The effect of thickness of transverse and longitudinal layers on deformability and stress distribution in three-layer panels made of cross-laminated timber

Abstract

Introduction. The key feature of timber and materials, made from it, is anisotropy, or a pronounced difference between mechanical properties manifested in different directions. The construction of a cross-laminated timber plate, or a CLT panel, ensures its high strength and rigidity due to the perpendicular arrangement of fibers in mutually perpendicular layers. The article examines the effect of thickness of transverse and longitudinal layers on deformability and stress distribution in three-layer CLT panels. The relevance of the work lies in the need to obtain computational data for analyzing changes in strength characteristics of panels to select the most effective panel configuration. Materials and methods. Due to the lack of a standardized testing methodology, SCAD+ software package was applied to conduct the studies using numerical methods.

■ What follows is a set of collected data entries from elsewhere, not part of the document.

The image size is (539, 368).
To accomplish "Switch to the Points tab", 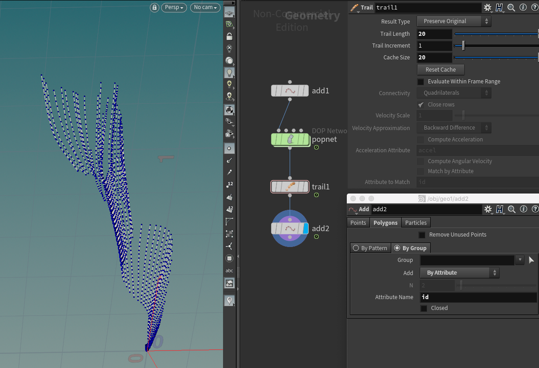I will coord(358,223).
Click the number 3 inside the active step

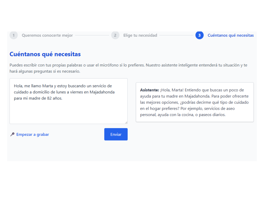click(x=199, y=35)
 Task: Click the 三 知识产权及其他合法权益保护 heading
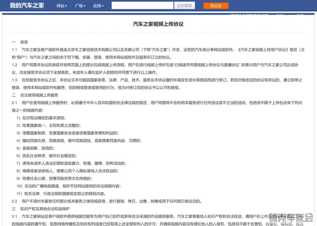tap(41, 209)
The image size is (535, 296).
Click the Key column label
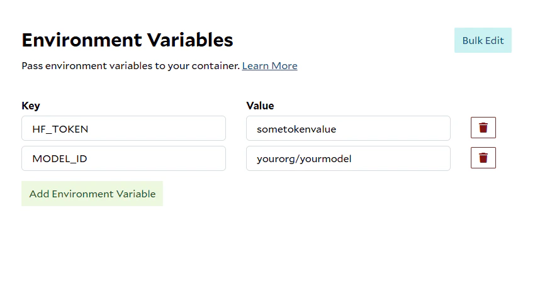tap(31, 106)
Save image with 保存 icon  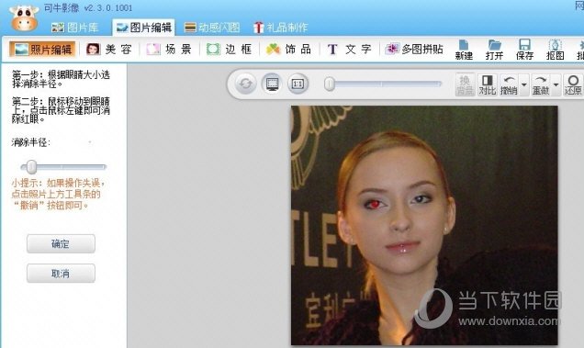524,50
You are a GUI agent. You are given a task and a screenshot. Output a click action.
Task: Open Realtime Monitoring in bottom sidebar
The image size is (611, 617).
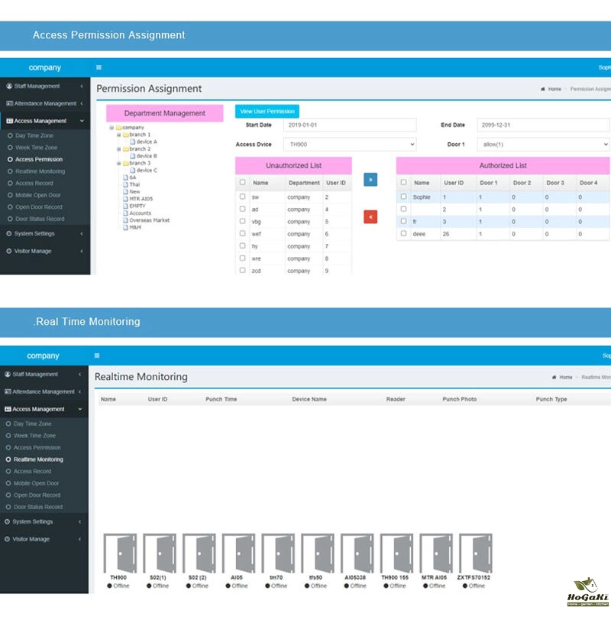tap(38, 460)
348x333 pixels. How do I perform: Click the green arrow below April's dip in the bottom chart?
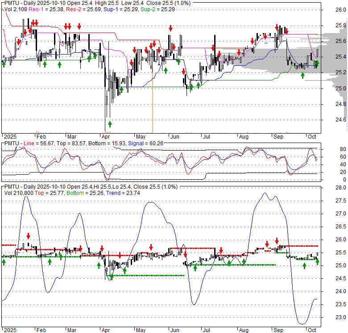111,276
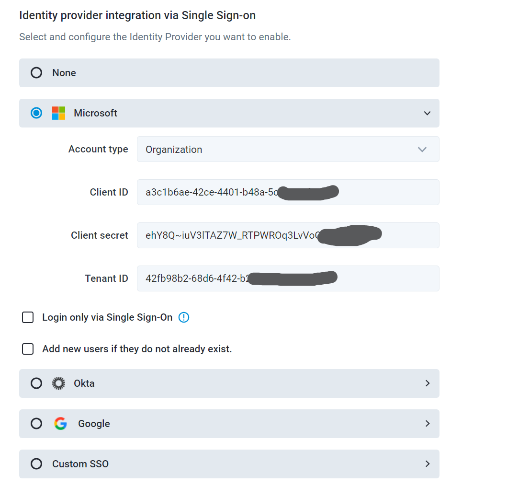Enable Login only via Single Sign-On checkbox
The width and height of the screenshot is (507, 498).
(28, 317)
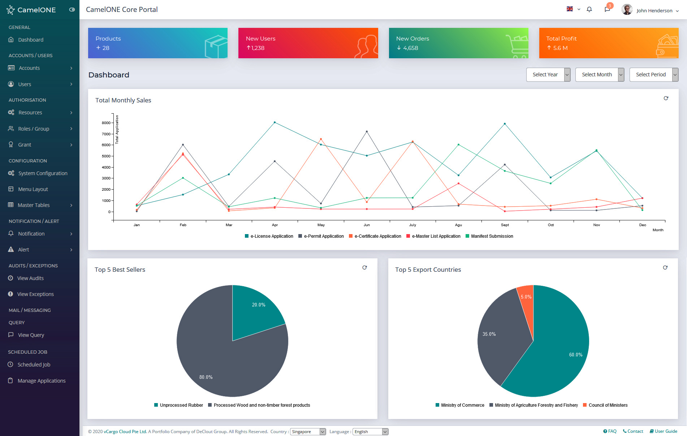
Task: Open the UK flag language selector
Action: 573,9
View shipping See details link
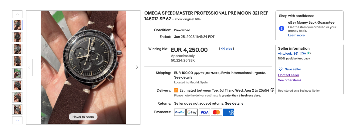The width and height of the screenshot is (354, 128). [183, 78]
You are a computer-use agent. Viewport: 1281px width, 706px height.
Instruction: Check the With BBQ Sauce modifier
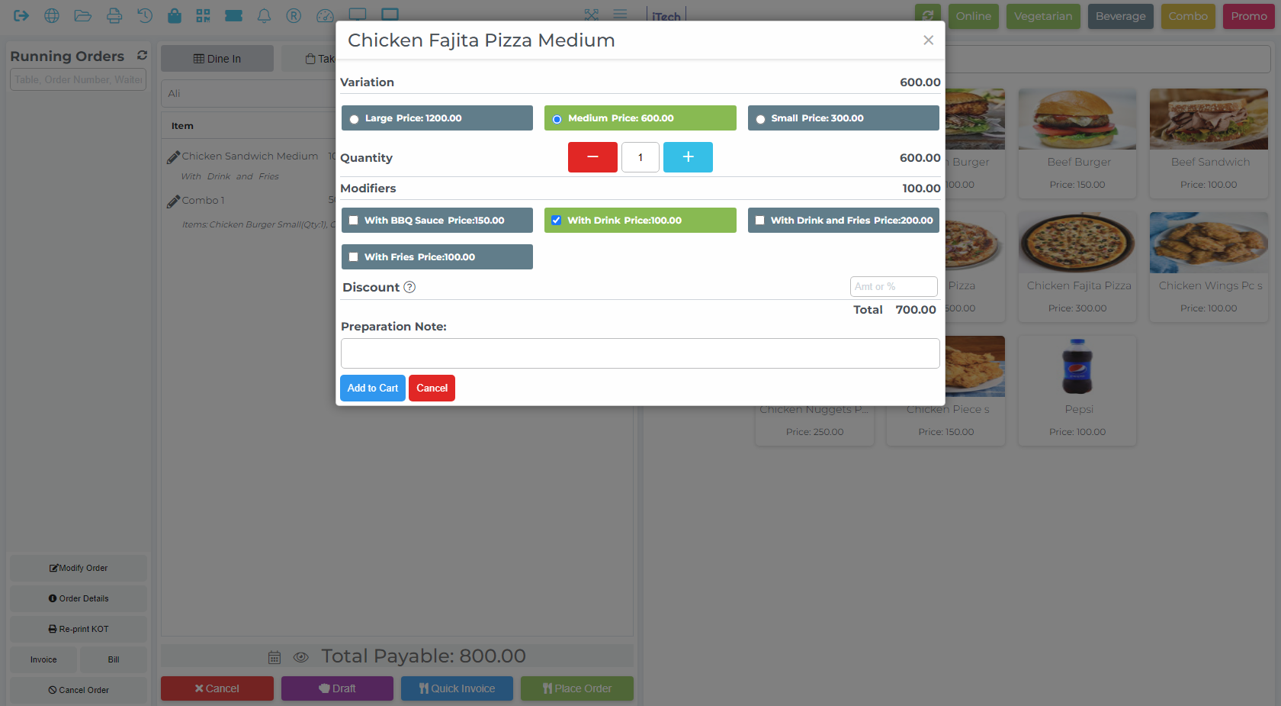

The design scheme is identified as a general system whose deformations and principal unknowns are represented by linear displacements of nodal points along the X, Y, Z axes and rotations around these axes. A three–layer plate was selected as the element to be analyzed, the outer layers of which are longitudinal, and the inner one is transverse. Its simplified design scheme is a hinged beam. Results. The results of the study and calculations made using SCAD+ were applied to make tables and graphs showing dependence of deflection, distribution of normal and shear stresses on thickness of transverse and longitudinal layers of timber. Conclusions. The data, obtained by the authors, allow evaluating the effect of thickness on deformability and stress distribution in three-layer CLT panels to select the effective design. A change in thickness does not always bring a large difference between mechanical properties, which allows optimizing the panel parameters. The significance of the research lies, among other things, in expanding the scientific and engineering knowledge of timber structures.